Task goal:
In the listing that follows, retype every line from the first through the one containing "Screenshot is 238x2576.". Pictures are to be left out.
==*==
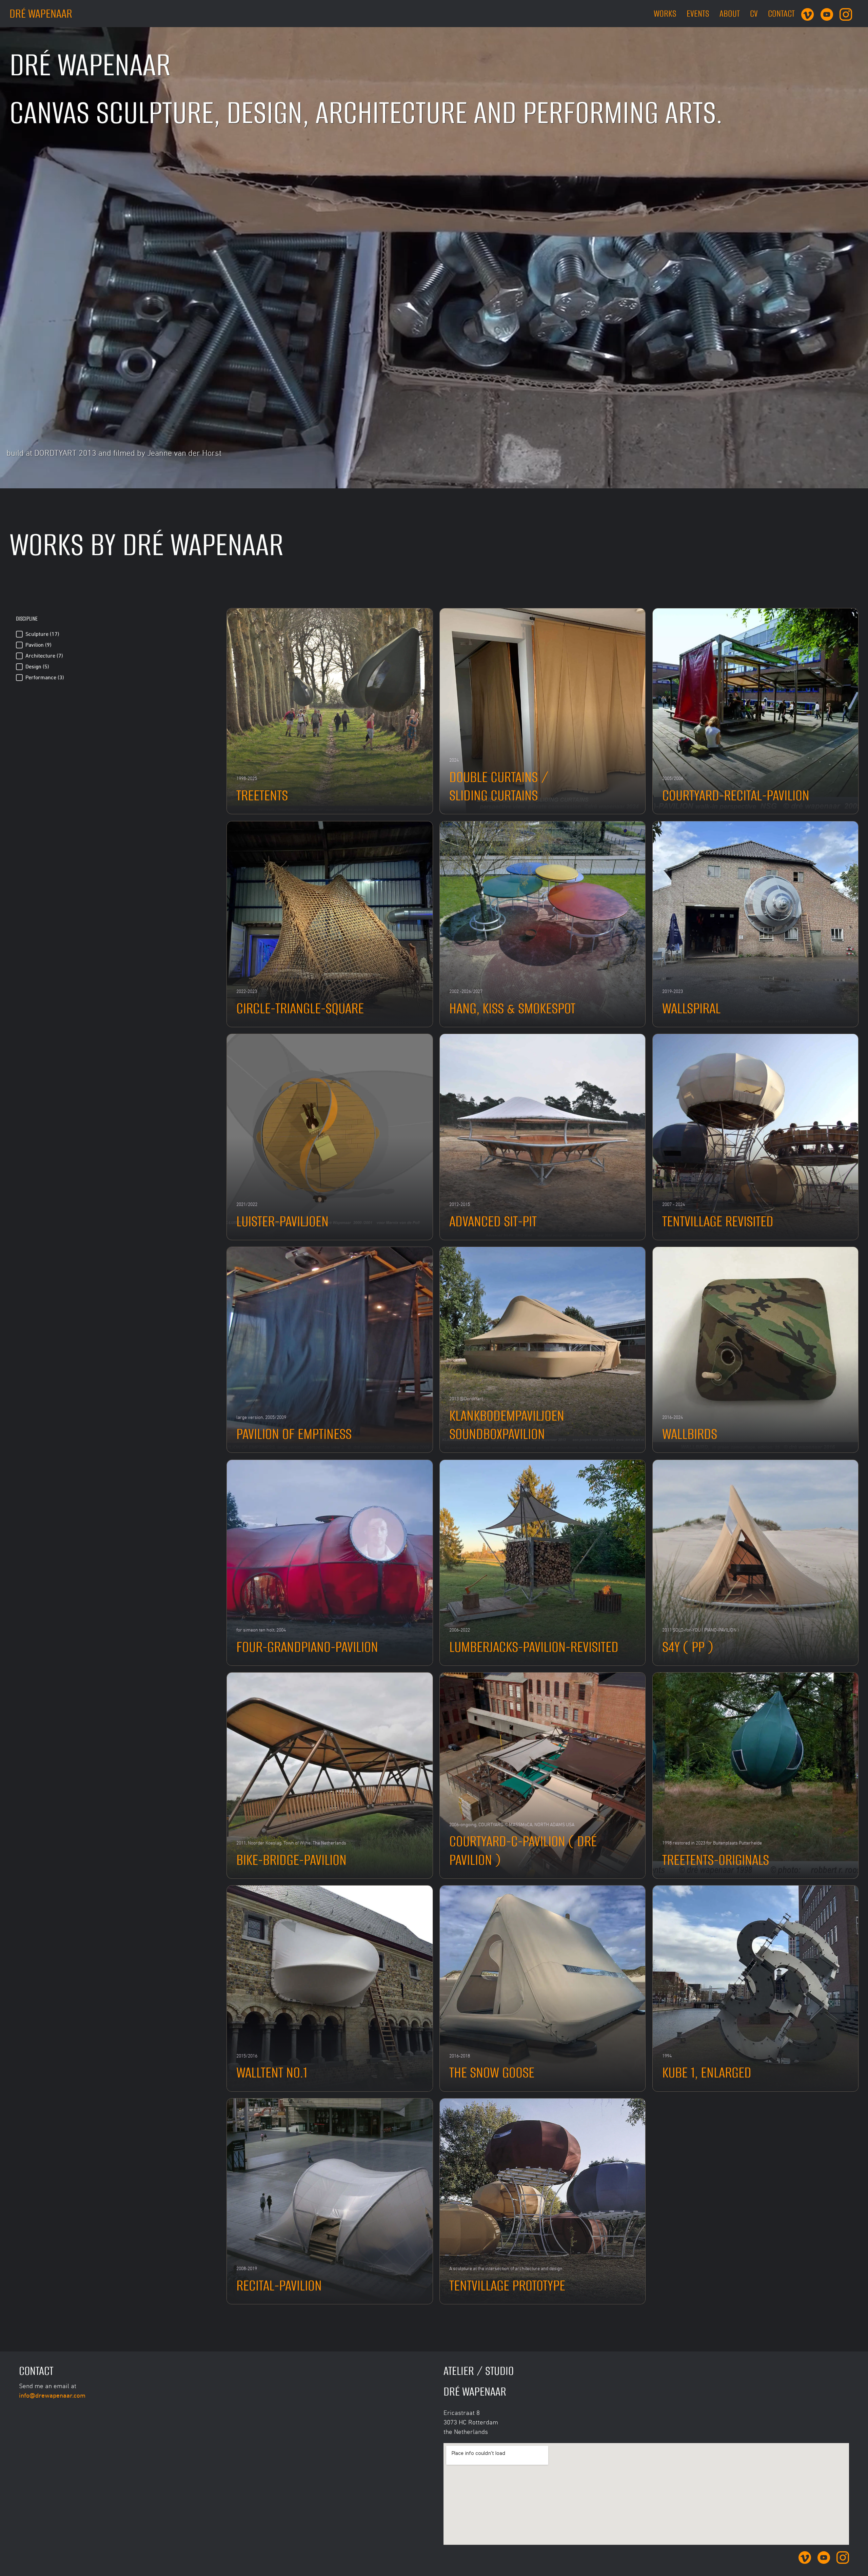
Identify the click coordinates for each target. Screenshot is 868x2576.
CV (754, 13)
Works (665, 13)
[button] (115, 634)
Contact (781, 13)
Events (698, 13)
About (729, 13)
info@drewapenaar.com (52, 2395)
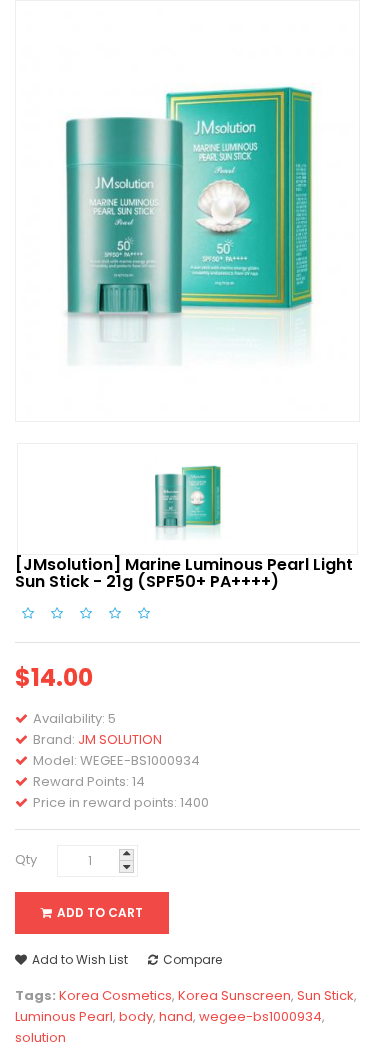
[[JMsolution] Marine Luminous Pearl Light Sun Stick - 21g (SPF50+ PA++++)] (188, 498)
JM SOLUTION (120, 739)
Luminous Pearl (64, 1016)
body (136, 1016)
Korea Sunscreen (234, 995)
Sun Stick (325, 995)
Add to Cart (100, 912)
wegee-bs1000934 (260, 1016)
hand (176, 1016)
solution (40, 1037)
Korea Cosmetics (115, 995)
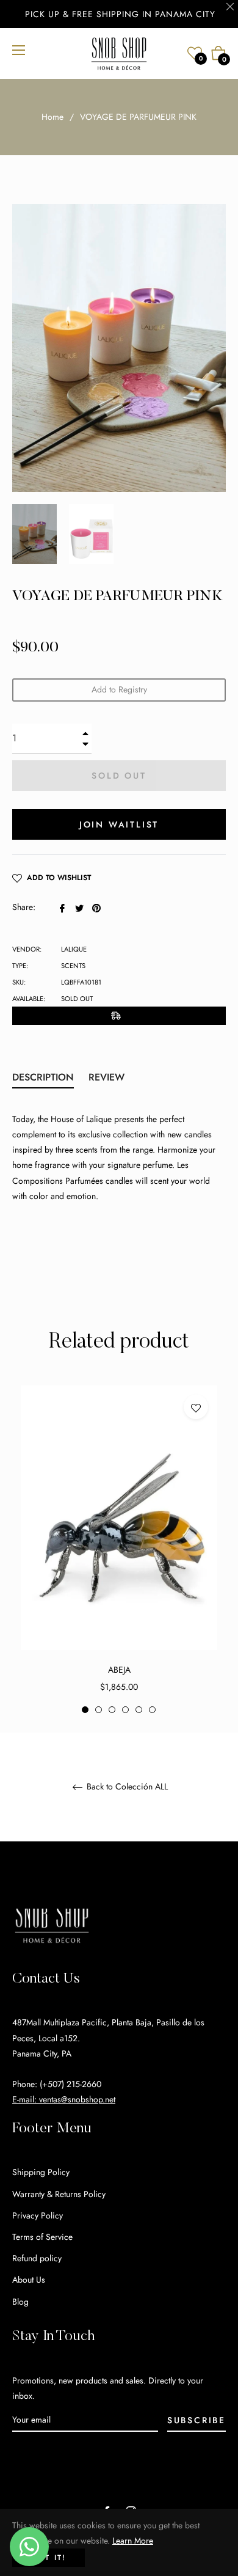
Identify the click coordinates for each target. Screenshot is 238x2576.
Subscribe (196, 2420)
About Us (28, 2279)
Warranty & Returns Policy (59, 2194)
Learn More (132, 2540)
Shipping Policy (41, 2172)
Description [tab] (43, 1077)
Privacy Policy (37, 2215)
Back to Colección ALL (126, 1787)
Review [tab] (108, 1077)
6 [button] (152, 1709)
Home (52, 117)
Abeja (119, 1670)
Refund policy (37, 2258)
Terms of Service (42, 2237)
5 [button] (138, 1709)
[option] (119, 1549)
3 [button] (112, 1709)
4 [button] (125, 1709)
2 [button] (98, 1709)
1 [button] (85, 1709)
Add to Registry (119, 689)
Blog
==*==
Task answer:
Identify the click coordinates for each target. Screenshot is 868x2576.
CV (754, 13)
Works (665, 13)
[button] (115, 634)
Contact (781, 13)
Events (698, 13)
About (729, 13)
info@drewapenaar.com (52, 2395)
[[JMsolution] Marine Luminous Pearl Light Sun Stick - 21g (SPF50+ PA++++)] (188, 498)
JM SOLUTION (120, 739)
Luminous Pearl (64, 1016)
body (136, 1016)
Korea Sunscreen (234, 995)
Sun Stick (325, 995)
Add to Cart (100, 912)
wegee-bs1000934 (260, 1016)
hand (176, 1016)
solution (40, 1037)
Korea Cosmetics (115, 995)
Identify the click coordinates for each target. Screenshot is 238x2576.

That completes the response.